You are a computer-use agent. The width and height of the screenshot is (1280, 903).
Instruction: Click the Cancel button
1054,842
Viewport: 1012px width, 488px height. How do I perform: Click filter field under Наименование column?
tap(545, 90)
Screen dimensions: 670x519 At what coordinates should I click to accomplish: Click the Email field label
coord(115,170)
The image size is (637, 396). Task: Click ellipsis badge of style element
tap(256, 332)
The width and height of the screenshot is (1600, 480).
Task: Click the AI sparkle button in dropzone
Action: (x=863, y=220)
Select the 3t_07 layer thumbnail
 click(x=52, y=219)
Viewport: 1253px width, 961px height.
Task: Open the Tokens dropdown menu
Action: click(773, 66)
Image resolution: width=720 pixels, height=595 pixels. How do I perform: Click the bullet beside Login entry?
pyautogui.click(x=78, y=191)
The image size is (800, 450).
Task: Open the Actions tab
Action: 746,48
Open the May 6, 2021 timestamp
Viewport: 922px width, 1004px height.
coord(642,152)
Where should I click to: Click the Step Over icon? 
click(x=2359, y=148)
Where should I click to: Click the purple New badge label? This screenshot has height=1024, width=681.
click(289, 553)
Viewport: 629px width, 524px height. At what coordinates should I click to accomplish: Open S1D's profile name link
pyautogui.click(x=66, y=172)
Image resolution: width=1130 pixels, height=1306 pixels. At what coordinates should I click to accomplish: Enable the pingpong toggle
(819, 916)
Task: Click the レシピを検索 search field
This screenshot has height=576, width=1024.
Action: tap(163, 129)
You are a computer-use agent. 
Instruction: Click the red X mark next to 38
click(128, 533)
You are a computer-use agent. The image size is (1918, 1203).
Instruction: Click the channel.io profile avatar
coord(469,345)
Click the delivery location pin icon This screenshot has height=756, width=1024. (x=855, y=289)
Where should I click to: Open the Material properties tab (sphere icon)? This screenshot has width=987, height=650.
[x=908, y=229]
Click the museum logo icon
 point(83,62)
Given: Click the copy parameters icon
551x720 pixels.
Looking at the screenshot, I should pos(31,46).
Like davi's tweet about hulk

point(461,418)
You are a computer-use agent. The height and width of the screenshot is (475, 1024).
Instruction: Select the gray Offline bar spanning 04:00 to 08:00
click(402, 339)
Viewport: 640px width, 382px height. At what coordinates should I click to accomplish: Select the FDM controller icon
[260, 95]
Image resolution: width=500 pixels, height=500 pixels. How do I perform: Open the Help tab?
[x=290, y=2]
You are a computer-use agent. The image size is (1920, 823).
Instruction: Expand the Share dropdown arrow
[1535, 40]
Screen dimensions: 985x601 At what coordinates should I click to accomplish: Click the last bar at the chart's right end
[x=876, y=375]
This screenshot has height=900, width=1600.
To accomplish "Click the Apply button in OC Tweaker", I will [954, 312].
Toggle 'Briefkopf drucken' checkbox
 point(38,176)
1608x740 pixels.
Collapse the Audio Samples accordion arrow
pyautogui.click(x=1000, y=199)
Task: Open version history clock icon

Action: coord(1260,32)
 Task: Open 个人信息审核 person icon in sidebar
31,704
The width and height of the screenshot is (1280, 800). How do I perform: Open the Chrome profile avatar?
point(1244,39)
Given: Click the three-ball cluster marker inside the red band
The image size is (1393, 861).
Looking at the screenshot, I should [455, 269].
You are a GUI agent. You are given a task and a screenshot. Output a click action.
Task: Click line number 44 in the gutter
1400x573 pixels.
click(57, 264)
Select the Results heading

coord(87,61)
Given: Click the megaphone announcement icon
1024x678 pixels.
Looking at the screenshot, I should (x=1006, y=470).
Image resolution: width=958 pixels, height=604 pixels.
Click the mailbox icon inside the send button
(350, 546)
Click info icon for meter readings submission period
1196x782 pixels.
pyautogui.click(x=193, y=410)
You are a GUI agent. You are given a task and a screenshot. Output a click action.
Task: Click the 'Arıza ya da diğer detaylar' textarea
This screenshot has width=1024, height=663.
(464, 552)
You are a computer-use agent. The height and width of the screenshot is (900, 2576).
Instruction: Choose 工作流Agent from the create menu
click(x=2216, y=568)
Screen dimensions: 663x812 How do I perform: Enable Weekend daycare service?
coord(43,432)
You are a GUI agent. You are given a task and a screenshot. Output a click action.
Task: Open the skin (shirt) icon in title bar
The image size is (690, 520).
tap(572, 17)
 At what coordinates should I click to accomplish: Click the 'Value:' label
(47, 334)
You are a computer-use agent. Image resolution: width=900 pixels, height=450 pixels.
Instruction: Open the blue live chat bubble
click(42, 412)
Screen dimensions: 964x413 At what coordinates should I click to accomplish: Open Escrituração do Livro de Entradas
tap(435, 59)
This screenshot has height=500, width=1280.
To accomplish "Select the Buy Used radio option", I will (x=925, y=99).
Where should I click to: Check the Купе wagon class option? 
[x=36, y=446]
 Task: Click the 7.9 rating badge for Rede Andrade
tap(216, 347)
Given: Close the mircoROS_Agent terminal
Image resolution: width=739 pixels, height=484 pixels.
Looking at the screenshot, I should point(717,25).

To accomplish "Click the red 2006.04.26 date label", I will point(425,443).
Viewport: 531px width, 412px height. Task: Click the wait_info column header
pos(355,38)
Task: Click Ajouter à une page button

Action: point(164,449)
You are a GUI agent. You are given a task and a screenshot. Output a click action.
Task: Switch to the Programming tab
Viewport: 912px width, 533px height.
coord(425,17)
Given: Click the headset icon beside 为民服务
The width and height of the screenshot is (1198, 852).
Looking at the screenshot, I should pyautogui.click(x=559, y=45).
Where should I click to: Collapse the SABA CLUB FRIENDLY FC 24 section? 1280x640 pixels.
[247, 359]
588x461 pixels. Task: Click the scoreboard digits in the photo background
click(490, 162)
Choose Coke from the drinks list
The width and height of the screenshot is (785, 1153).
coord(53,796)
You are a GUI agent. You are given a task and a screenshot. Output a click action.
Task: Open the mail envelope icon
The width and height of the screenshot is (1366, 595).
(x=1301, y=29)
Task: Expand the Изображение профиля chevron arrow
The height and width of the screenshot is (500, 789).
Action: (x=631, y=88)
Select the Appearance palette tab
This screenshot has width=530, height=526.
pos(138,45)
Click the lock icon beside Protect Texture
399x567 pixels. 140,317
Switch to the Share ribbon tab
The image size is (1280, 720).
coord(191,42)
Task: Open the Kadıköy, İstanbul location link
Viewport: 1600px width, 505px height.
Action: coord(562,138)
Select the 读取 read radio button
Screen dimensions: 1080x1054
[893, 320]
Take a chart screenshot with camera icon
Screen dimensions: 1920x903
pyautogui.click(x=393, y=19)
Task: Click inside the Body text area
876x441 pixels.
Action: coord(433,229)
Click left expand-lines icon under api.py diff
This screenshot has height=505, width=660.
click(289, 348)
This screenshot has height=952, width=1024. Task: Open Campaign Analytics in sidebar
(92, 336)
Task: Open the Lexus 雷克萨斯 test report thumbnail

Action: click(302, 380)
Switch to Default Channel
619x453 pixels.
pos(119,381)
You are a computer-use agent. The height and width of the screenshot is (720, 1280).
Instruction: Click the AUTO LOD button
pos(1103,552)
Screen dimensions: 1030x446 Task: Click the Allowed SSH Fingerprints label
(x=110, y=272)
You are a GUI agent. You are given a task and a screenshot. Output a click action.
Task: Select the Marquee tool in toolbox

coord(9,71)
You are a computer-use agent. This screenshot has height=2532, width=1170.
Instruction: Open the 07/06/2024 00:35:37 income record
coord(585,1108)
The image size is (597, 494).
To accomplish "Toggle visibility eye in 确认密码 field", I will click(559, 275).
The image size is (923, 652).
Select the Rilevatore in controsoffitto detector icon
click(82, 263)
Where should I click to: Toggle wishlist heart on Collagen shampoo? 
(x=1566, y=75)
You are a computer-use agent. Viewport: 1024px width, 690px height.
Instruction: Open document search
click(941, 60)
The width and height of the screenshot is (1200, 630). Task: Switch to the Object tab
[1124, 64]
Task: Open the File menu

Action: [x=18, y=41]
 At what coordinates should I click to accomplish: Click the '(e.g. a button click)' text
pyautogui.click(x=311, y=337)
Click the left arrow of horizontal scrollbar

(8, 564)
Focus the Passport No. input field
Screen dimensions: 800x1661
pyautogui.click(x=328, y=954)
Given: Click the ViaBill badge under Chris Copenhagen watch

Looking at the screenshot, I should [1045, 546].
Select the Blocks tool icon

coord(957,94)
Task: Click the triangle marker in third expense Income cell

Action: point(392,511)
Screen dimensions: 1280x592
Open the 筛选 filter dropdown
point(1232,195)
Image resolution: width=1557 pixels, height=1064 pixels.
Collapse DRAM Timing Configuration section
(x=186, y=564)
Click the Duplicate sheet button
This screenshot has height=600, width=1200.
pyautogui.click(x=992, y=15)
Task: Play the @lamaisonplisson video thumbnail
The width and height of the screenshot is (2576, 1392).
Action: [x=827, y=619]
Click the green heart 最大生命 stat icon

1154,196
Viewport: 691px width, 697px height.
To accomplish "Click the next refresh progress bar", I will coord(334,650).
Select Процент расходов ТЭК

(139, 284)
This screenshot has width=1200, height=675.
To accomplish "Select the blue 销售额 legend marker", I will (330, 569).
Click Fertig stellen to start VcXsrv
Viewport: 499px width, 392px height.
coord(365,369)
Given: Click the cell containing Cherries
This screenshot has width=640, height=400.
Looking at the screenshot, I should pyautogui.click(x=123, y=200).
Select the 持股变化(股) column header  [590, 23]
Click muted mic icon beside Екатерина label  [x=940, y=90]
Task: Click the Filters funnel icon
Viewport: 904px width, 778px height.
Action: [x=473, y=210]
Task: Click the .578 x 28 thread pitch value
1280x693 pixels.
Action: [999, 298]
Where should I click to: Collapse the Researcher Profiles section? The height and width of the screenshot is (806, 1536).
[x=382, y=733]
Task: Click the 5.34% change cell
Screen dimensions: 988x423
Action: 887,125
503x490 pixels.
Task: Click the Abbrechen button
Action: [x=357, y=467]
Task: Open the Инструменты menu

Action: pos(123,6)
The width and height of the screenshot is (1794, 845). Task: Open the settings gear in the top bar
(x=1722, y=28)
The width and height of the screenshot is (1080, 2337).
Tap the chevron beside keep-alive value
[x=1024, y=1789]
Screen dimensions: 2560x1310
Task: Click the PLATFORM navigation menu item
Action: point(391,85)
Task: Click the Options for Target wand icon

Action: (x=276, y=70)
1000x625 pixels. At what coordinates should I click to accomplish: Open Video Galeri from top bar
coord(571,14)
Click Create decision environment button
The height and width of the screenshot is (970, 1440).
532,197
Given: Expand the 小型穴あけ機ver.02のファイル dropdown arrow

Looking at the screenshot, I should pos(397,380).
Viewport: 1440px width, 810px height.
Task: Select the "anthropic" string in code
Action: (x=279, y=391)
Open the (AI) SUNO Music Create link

---

### Exercise aim
Give again, exactly, every line from the one holding "Task: Click the Options for Target wand icon" to the last line of the data.

### Task answer
Task: Click the Options for Target wand icon

Action: (x=276, y=70)
1000x625 pixels. At what coordinates should I click to accomplish: Open Video Galeri from top bar
coord(571,14)
Click Create decision environment button
The height and width of the screenshot is (970, 1440).
532,197
Given: Expand the 小型穴あけ機ver.02のファイル dropdown arrow

Looking at the screenshot, I should pos(397,380).
Viewport: 1440px width, 810px height.
Task: Select the "anthropic" string in code
Action: (x=279, y=391)
Open the (AI) SUNO Music Create link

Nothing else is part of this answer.